Today, our first interaction was her angrily questioning me about what I had done with her vitamins. They were where they have always been, on the window shelf over the kitchen sink, and I said as much. She told me she looked there and apparently I had moved them somewhere else and she was very upset about it. I offered her my arm, and said, “Let’s go see if we can find them.” After grudgingly taking my arm and shooting me a classic dirty look, we walked together to the kitchen to find the vitamins right where they always sit. She told me with a bit of suspicion in her eyes that she didn’t see them when she looked there. I got one out of the container and handed it to her with a glass of water, she took the vitamin but refused my offer of help back to her chair. Now I’m just getting the silent treatment. This is where she pretends I don’t exist, acting as though she is in the room by herself.
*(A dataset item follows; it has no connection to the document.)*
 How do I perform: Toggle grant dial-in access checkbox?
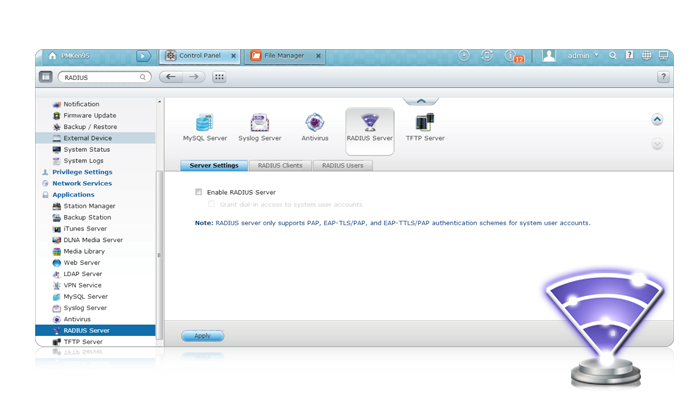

Yesterday was a great day and I was the best son in the world for taking care of her so well. Last week she threatened to call the police to have me taken away. Each day, it’s basically a roll of the dice as to just who she will be. But even on the bad mornings, there’s hope. Some days the anger lasts most or even all day, and on other days it lasts for an hour or so before it’s simply forgotten and we start fresh.
I think that the lesson here for me is that I need to put aside any personal expectations for her behavior and simply take each day, each moment, as it comes. I need to keep a clear understanding at the forefront of my mind that the harsh words and cold treatment aren’t coming from her – they are caused only by the progression of her dementia. The best I can offer her is to always see her as the kind and gentle-spoken person that she was before the dementia. I need to always know in my heart that her new behaviors are nothing more than symptoms of her growing brain disorder.